% Generated by roxygen2: do not edit by hand
% Please edit documentation in R/mutate_at.R
\name{step_mutate_at}
\alias{step_mutate_at}
\title{Mutate multiple columns using dplyr}
\usage{
step_mutate_at(
  recipe,
  ...,
  fn,
  role = "predictor",
  trained = FALSE,
  inputs = NULL,
  skip = FALSE,
  id = rand_id("mutate_at")
)
}
\arguments{
\item{recipe}{A recipe object. The step will be added to the
sequence of operations for this recipe.}

\item{...}{One or more selector functions to choose variables
for this step. See \code{\link[=selections]{selections()}} for more details.}

\item{fn}{A function fun, a quosure style lambda `~ fun(.)`` or a list of
either form. (see \code{\link[dplyr:mutate_all]{dplyr::mutate_at()}}). \strong{Note that this argument must be
named}.}

\item{role}{For model terms created by this step, what analysis role should
they be assigned?

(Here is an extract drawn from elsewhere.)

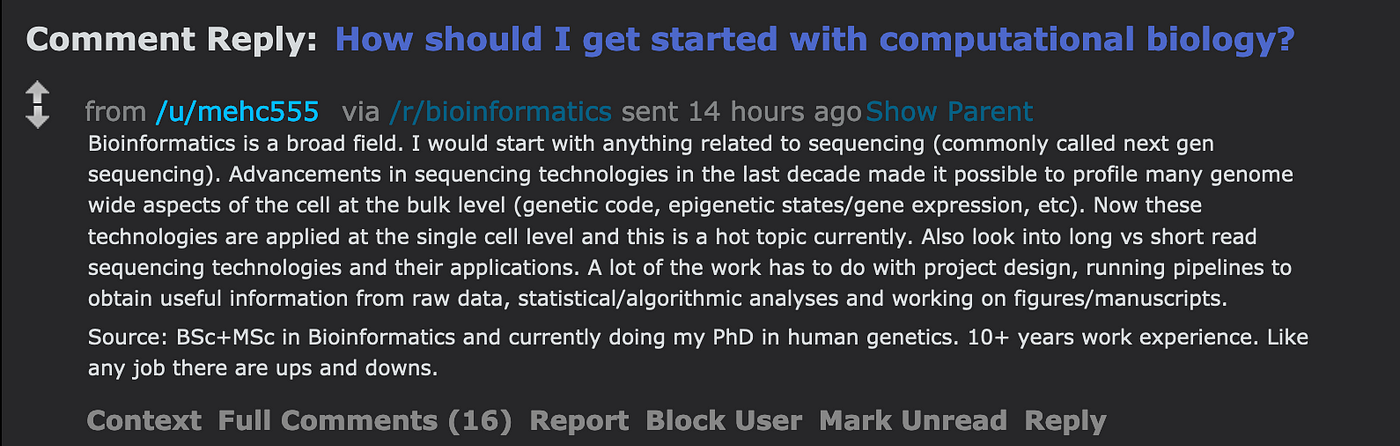Open the computational biology post title
The image size is (1400, 446).
(x=815, y=40)
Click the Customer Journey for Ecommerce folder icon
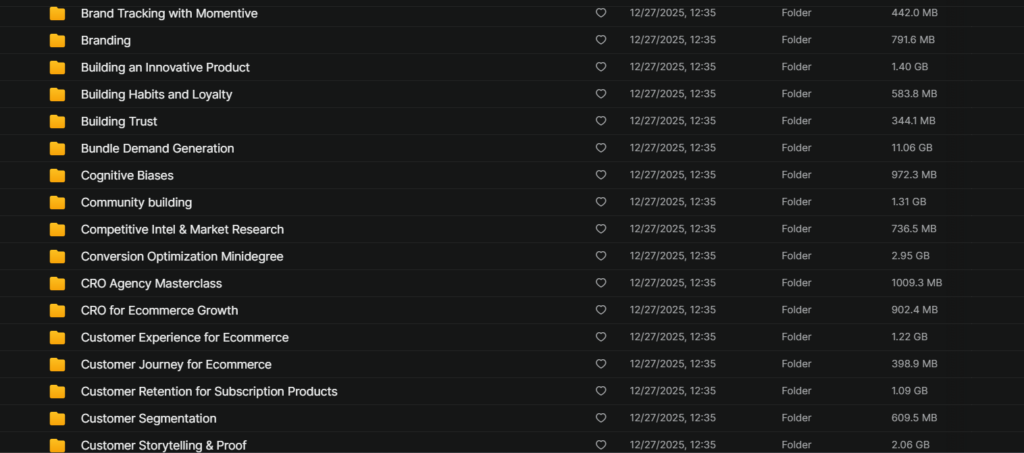This screenshot has width=1024, height=453. point(57,365)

By default, the new columns created by this step from
the original variables will be used as \emph{predictors} in a model.}

\item{trained}{A logical to indicate if the quantities for
preprocessing have been estimated.}

\item{inputs}{A vector of column names populated by \code{\link[=prep]{prep()}}.}

\item{skip}{A logical. Should the step be skipped when the
recipe is baked by \code{\link[=bake]{bake()}}? While all operations are baked
when \code{\link[=prep]{prep()}} is run, some operations may not be able to be
conducted on new data (e.g. processing the outcome variable(s)).
Care should be taken when using \code{skip = TRUE} as it may affect
the computations for subsequent operations.}

\item{id}{A character string that is unique to this step to identify it.}
}
\value{
An updated version of \code{recipe} with the new step added to the
sequence of any existing operations.
}
\description{
\code{step_mutate_at} creates a \emph{specification} of a recipe step that will modify
the selected variables using a common function via \code{\link[dplyr:mutate_all]{dplyr::mutate_at()}}.
}
\details{
When using this flexible step, use extra care to avoid data leakage in your
preprocessing. Consider, for example, the transformation \code{x = w > mean(w)}.
When applied to new data or testing data, this transformation would use the
mean of \code{w} from the \emph{new} data, not the mean of \code{w} from the training data.
}
\section{Tidying}{
When you \code{\link[=tidy.recipe]{tidy()}} this step, a tibble with column
\code{terms} which contains the columns being transformed is returned.
}

\section{Case weights}{


The underlying operation does not allow for case weights.
}

\examples{
library(dplyr)
recipe(~., data = iris) \%>\%
  step_mutate_at(contains("Length"), fn = ~ 1 / .) \%>\%
  prep() \%>\%
  bake(new_data = NULL) \%>\%
  slice(1:10)

recipe(~., data = iris) \%>\%
  # leads to more columns being created.
  step_mutate_at(contains("Length"), fn = list(log = log, sqrt = sqrt)) \%>\%
  prep() \%>\%
  bake(new_data = NULL) \%>\%
  slice(1:10)
}
\seealso{
Other multivariate transformation steps: 
\code{\link{step_classdist}()},
\code{\link{step_depth}()},
\code{\link{step_geodist}()},
\code{\link{step_ica}()},
\code{\link{step_isomap}()},
\code{\link{step_kpca_poly}()},
\code{\link{step_kpca_rbf}()},
\code{\link{step_kpca}()},
\code{\link{step_nnmf_sparse}()},
\code{\link{step_nnmf}()},
\code{\link{step_pca}()},
\code{\link{step_pls}()},
\code{\link{step_ratio}()},
\code{\link{step_spatialsign}()}

Other dplyr steps: 
\code{\link{step_arrange}()},
\code{\link{step_filter}()},
\code{\link{step_mutate}()},
\code{\link{step_rename_at}()},
\code{\link{step_rename}()},
\code{\link{step_sample}()},
\code{\link{step_select}()},
\code{\link{step_slice}()}
}
\concept{dplyr steps}
\concept{multivariate transformation steps}